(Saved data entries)

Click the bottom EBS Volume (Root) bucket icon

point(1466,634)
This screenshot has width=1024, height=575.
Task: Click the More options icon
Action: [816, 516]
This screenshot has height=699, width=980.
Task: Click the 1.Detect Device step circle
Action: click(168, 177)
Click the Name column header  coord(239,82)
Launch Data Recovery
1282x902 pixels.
==
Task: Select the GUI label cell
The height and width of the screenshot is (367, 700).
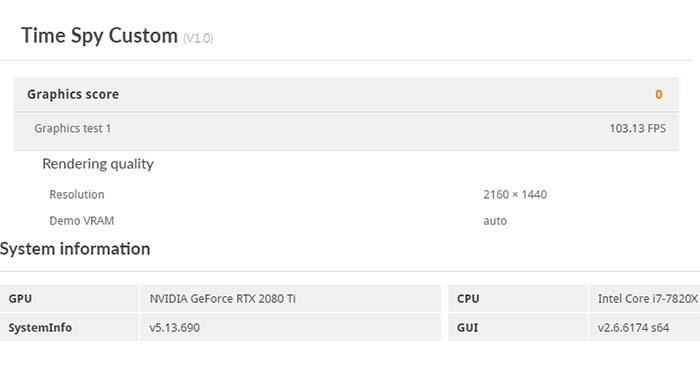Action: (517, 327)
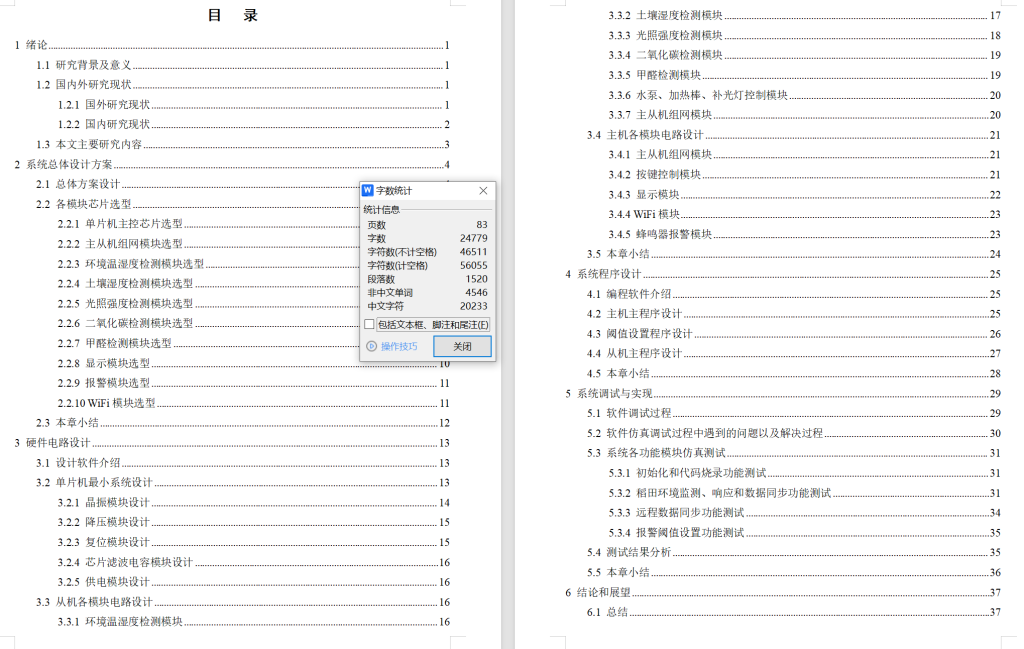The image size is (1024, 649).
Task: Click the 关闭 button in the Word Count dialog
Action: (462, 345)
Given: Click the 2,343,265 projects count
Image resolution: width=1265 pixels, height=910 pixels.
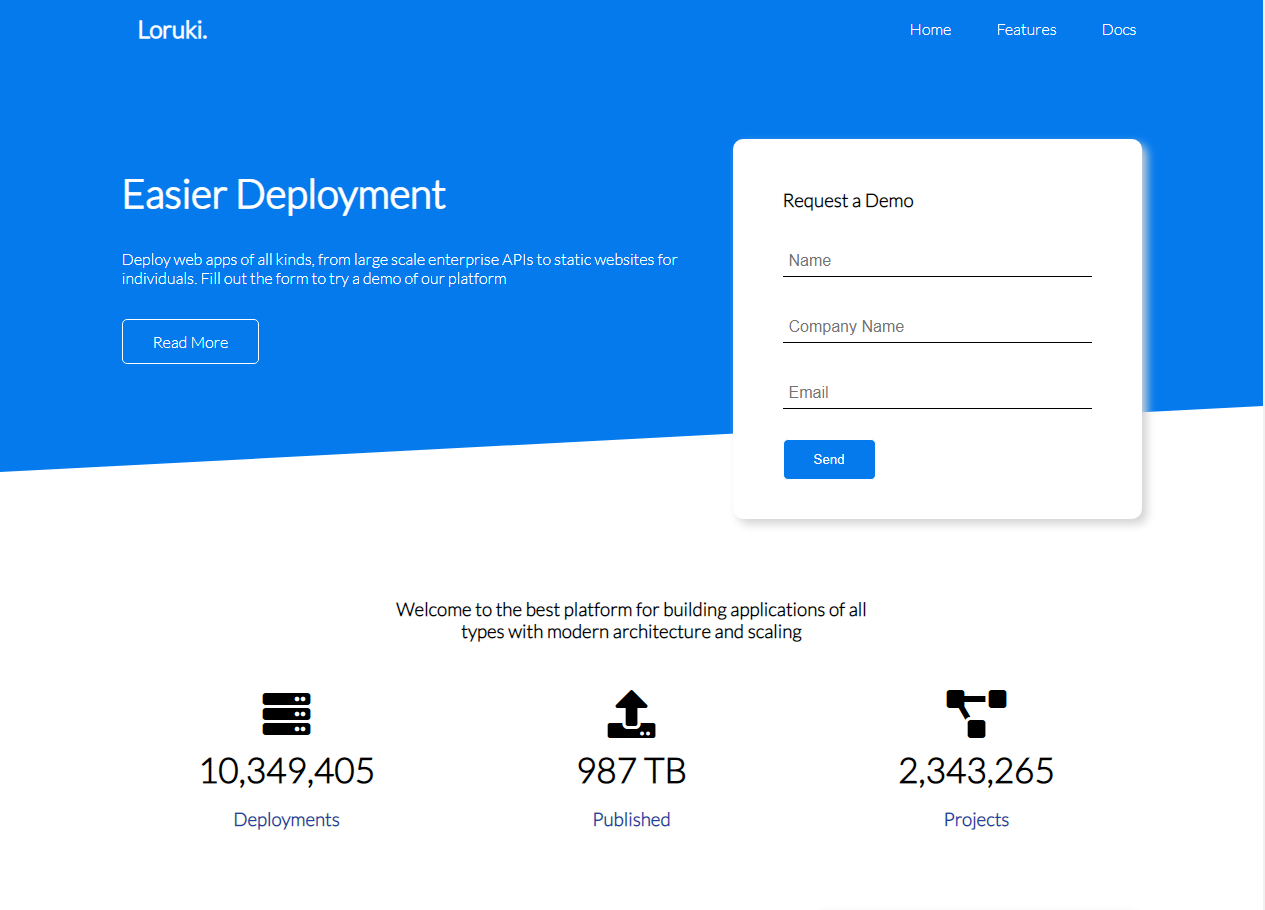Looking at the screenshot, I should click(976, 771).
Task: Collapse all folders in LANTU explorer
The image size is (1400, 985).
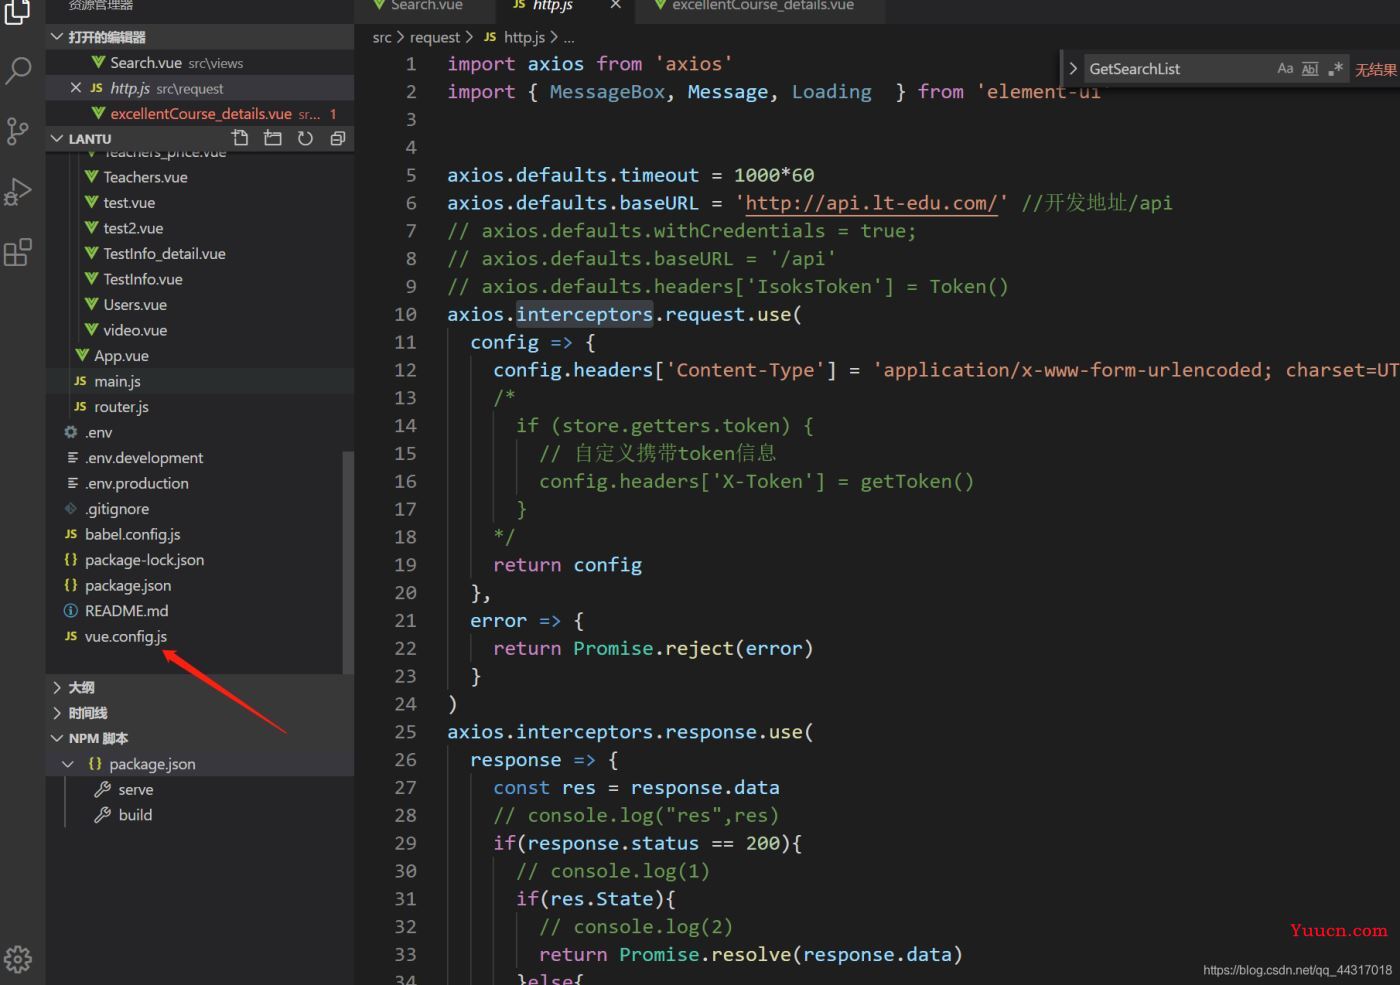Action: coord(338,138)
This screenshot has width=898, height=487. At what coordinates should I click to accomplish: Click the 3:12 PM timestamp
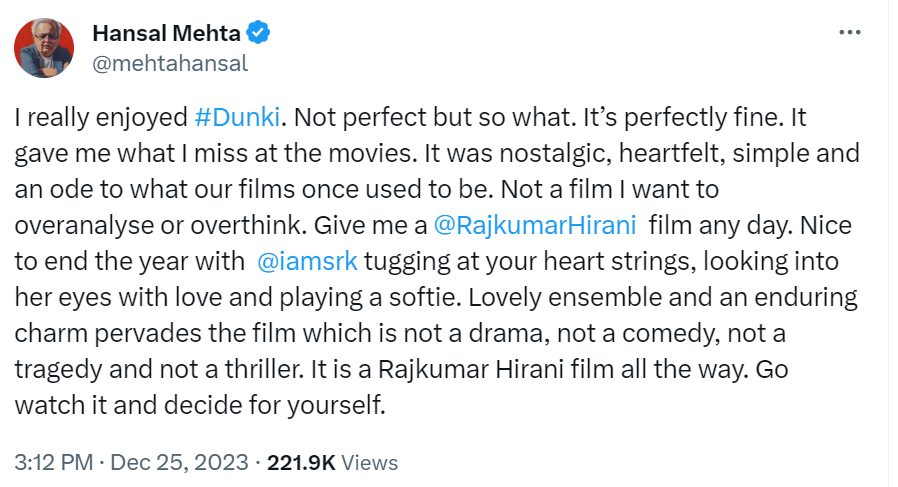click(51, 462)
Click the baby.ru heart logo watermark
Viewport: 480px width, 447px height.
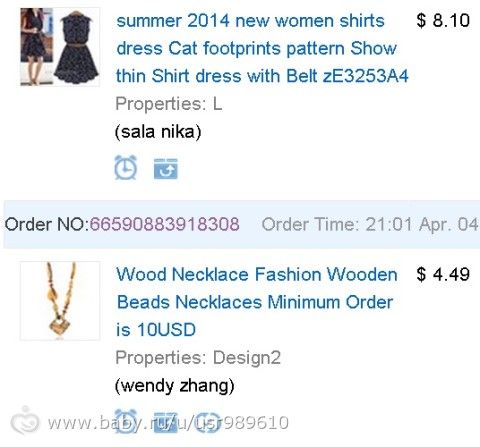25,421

- Work task:
Set down, exactly as they appear above, all lines from the one that has "Click the Name" down to the one that has "1282x902 pixels.", including those two and no others.

- Result of this task:
Click the Name column header  coord(239,82)
Launch Data Recovery
1282x902 pixels.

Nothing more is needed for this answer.